**Assignment**: Reproduce exactly the lines below from the one containing "Given: Open the hamburger menu icon" through the one containing "Open the page", including both, and nothing else.

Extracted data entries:
○ ○ ○ ○
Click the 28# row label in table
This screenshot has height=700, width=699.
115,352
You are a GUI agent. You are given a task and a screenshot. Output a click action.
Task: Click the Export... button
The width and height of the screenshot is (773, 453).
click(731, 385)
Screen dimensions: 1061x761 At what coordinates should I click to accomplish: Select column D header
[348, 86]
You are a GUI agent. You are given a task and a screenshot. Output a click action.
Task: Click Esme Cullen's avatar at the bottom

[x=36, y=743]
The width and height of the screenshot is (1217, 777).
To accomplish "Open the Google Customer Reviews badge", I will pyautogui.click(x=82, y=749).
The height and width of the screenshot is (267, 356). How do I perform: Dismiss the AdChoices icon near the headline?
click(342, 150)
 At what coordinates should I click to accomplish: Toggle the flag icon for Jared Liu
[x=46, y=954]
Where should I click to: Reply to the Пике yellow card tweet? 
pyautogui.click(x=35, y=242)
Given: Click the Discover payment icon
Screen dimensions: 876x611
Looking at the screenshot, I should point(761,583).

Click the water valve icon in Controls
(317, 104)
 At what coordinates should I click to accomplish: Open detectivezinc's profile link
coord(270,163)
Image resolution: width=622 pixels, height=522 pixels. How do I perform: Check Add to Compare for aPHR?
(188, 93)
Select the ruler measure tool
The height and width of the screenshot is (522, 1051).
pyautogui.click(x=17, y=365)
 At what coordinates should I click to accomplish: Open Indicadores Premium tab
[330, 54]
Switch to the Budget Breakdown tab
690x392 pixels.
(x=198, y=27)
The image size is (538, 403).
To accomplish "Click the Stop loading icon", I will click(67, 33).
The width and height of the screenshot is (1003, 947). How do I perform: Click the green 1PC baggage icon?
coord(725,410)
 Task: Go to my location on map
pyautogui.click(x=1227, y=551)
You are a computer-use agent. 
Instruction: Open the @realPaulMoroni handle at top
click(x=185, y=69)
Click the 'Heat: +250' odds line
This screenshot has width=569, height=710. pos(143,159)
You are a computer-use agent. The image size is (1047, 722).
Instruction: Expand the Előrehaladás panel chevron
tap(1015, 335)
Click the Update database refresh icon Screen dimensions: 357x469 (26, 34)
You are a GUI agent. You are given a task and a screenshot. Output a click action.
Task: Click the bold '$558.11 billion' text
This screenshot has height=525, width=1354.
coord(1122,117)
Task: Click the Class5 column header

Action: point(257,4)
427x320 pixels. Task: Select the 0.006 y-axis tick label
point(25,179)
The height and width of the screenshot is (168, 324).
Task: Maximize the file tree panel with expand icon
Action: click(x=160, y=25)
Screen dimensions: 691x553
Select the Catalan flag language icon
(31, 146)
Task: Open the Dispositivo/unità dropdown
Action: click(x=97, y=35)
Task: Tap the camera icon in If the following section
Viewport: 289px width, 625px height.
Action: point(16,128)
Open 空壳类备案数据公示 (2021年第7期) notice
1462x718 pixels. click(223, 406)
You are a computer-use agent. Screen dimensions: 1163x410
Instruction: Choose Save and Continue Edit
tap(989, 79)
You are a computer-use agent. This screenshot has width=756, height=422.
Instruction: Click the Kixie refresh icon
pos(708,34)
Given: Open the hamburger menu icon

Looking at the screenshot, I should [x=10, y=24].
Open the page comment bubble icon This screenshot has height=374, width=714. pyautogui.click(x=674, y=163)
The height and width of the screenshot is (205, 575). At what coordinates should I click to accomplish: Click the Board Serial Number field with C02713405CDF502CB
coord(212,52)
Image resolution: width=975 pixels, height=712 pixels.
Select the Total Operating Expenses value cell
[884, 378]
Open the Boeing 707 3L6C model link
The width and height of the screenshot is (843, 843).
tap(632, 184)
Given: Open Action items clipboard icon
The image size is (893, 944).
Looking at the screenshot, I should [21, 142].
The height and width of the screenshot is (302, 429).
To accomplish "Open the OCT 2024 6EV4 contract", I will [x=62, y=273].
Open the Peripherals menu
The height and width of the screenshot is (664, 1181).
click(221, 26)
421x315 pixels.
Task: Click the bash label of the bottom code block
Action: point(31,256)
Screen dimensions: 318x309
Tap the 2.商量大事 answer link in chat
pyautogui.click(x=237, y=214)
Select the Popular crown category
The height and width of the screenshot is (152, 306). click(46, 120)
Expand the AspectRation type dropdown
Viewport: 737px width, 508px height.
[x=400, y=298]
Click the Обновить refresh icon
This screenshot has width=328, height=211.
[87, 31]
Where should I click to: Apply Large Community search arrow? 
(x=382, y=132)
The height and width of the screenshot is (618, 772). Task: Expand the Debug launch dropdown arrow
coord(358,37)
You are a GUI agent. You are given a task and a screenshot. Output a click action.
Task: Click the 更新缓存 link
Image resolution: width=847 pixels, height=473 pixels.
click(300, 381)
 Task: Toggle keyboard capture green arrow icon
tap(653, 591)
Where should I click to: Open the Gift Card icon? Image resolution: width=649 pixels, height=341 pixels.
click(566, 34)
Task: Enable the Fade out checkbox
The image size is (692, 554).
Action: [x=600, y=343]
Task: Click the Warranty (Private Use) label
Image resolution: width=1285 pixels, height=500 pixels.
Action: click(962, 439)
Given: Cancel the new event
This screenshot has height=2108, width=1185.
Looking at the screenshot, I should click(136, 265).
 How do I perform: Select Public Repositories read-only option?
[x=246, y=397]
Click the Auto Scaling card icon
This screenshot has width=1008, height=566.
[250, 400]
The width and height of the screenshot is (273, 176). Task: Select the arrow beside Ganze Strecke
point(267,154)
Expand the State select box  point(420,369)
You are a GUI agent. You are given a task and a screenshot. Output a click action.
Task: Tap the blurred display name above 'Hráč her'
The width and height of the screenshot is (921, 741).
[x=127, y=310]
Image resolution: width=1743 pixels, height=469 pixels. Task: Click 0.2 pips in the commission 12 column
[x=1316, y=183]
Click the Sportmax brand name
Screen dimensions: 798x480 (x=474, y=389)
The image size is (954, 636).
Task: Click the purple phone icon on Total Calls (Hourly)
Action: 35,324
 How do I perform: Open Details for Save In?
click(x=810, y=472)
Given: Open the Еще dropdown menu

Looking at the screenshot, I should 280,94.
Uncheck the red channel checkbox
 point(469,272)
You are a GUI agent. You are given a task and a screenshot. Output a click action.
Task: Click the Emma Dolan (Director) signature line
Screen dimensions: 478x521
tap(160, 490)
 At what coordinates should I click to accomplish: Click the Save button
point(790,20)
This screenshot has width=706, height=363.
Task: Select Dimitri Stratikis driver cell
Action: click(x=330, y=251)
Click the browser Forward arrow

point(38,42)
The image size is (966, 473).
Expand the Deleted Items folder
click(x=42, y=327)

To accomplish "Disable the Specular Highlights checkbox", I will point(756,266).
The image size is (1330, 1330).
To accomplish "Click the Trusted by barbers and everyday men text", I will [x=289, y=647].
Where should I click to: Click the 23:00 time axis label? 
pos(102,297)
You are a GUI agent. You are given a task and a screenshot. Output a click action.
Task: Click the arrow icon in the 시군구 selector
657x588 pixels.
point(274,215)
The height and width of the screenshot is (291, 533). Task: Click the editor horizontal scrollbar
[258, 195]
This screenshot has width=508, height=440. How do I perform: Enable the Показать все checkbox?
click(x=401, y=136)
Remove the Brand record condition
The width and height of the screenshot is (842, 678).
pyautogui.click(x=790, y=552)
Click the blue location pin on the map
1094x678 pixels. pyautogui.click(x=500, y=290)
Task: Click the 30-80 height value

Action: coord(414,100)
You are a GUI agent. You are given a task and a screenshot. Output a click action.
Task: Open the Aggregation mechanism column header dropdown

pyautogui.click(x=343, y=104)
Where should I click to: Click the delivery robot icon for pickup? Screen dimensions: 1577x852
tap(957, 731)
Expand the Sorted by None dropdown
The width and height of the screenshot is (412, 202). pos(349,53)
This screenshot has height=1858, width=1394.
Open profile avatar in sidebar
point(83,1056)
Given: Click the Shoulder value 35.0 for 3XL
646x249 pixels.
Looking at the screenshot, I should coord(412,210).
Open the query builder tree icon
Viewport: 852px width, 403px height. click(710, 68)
○ ○ ○ ○
**Your response**:
Given: Open the hamburger menu icon

Looking at the screenshot, I should [x=10, y=24].
Open the page comment bubble icon This screenshot has height=374, width=714. pyautogui.click(x=674, y=163)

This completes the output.